You’re still missing the point. The point isn’t a rehash of Gould’s theses. You make it seem like I’m saying we never discover. Preposterous. I said as much in my first reply to fuzzyfungus, and you’re taking the conversation off on a bizarre tangent.
The original point is that biology is just as awash with adaptationists as the US is with creationists. And, I am taking it a step further in saying that they are similar in their disregard for the way things really work: so it all may as well just be ineffable. Because to a closed mind, it is. The whole thing is not objectively invisible and forever dark. But if you are an adaptationist or a creationist, it may as well be. That is the relevance.

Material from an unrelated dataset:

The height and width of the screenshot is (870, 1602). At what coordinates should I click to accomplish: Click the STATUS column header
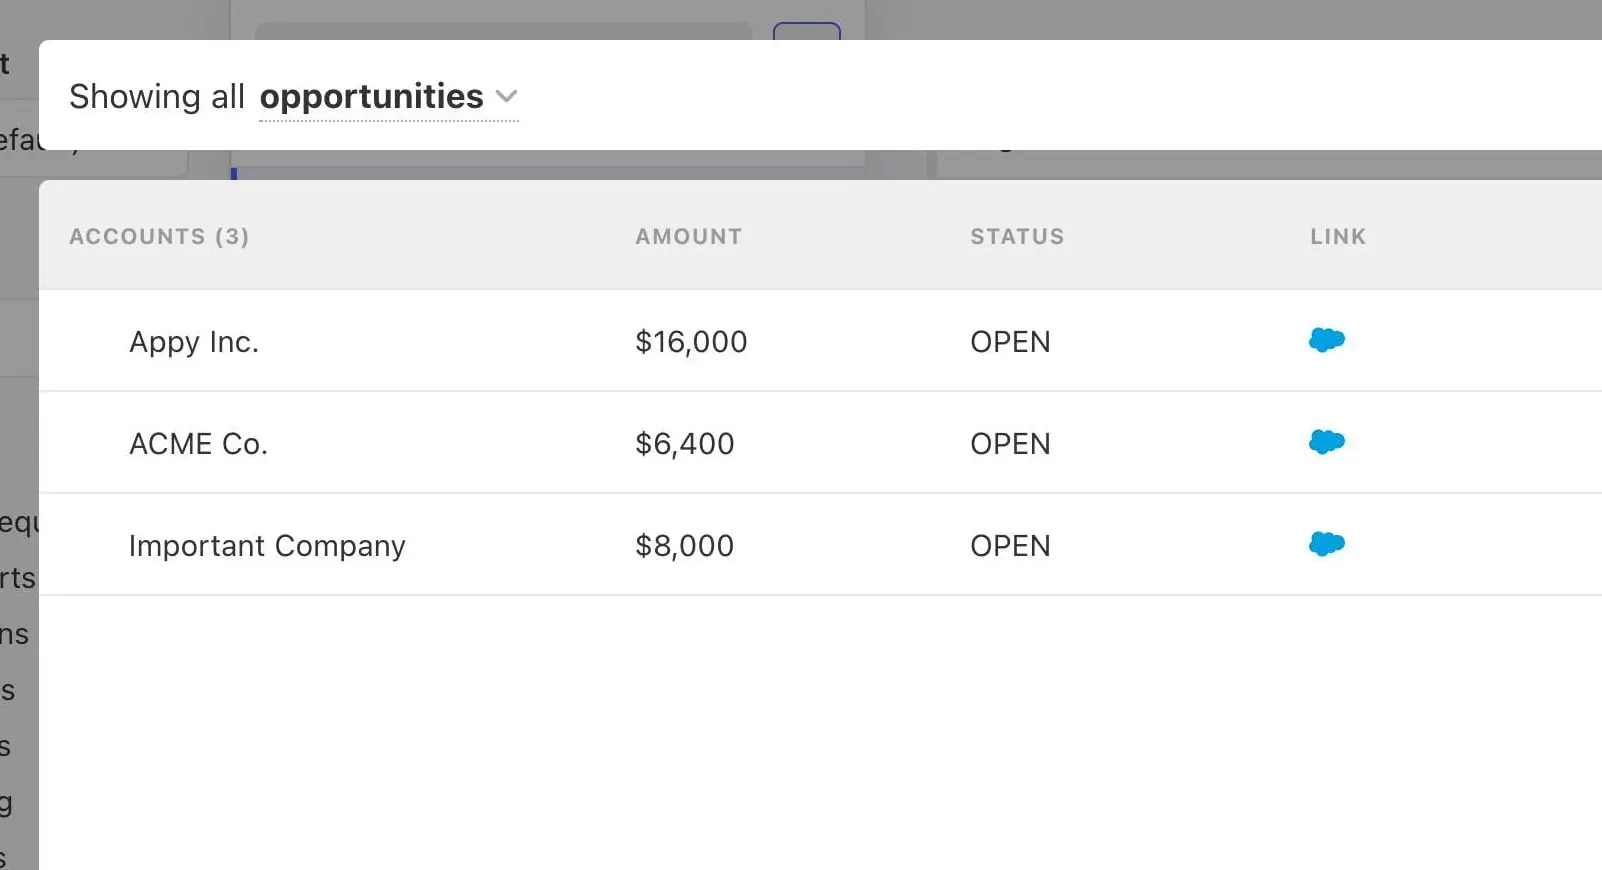point(1016,236)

The further relevance is that any simplistic, mechanistic view, whether it’s a creationist one, or an adaptationist one, is what is going to prevail in Texas for a long time. I suggested, tongue-in-cheek, to shut the schools down because kids aren’t even getting an education. Not a real one, anyways.
It seems that they might not even get a taste of an education until college or grad school, and even then, most will avoid biology. IMO, schools don’t have to fully explore every complexity, but they can at least allude to nuance in their curriculum.
Personally, I’d settle for a nuanced treatment of both creationism and Darwin, gasp, as long as it causes students to think for themselves. If the curriculum is an oversimplification, and even if creationism is left out, no good was done.